In qualsiasi attività che comporti una competizione, la regola aurea quando si incontra un avversario più forte è quella di adottare strategie che prima di tutto tendano a neutralizzare i suoi punti di forza cercando di impedirgli di esprimersi sul suo terreno preferito, quello dove la sua supremazia è certa; chi viceversa decide di misurarsi sul terreno preferito dell’avversario più forte soccombe sempre.
È con queste strategie noiose, anche un po’ irritanti, che talvolta i più deboli riescono a vincere il più forte, usando anche un po’ di antipatica astuzia quando necessario. Questa modalità di confronto è talmente radicata nell’essenza dell’uomo che ci sono esempi mitici; Davide non si è neppure sognato di misurarsi nel corpo a corpo con Golia, ma si è inventato la fionda; e così l’ultimo rimasto degli Orazi ha spostato il confronto con i Curiazi sulla corsa che li ha snervati, non potendo affrontarli tutti insieme.

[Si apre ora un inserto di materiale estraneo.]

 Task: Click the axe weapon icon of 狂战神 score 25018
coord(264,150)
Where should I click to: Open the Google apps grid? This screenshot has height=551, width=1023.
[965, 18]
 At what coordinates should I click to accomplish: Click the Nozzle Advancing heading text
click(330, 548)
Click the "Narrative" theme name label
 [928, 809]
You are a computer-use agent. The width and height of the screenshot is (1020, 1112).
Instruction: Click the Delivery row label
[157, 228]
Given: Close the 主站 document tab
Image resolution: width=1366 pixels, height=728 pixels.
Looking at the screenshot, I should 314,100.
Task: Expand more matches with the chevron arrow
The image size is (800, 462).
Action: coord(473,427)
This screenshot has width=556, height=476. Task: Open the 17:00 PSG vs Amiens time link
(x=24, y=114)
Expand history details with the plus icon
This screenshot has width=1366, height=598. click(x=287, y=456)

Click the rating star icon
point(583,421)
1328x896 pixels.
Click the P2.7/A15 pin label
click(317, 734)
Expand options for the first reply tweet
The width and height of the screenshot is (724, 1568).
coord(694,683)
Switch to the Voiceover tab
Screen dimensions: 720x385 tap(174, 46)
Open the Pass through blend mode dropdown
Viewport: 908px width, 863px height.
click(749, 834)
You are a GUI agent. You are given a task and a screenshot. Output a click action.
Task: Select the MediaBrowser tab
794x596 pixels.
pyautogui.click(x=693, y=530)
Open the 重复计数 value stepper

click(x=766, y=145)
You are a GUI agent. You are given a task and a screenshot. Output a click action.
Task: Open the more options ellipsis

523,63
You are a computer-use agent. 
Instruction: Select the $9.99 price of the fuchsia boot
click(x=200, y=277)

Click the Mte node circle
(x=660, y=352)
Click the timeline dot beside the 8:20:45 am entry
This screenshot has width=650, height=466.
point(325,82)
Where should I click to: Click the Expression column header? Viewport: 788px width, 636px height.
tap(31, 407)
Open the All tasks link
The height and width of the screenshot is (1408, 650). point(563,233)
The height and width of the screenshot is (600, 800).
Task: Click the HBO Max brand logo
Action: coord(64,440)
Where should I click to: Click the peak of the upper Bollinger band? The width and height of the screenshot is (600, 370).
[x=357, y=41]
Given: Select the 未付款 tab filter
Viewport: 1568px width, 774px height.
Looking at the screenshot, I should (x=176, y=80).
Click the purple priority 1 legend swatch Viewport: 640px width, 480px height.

Per fare esempi meno aulici, il tennista inferiore tecnicamente si rifugia da sempre nell’esasperante gioco di rimessa e tutte le squadre di calcio che hanno cercato di misurarsi con il Barcellona sul piano del gioco tecnico ne sono uscite schiantate; il Chelsea che, consapevole dei propri limiti, ha deciso di fare barriera e difendersi soltanto è riuscito vincente contro tutti i pronostici.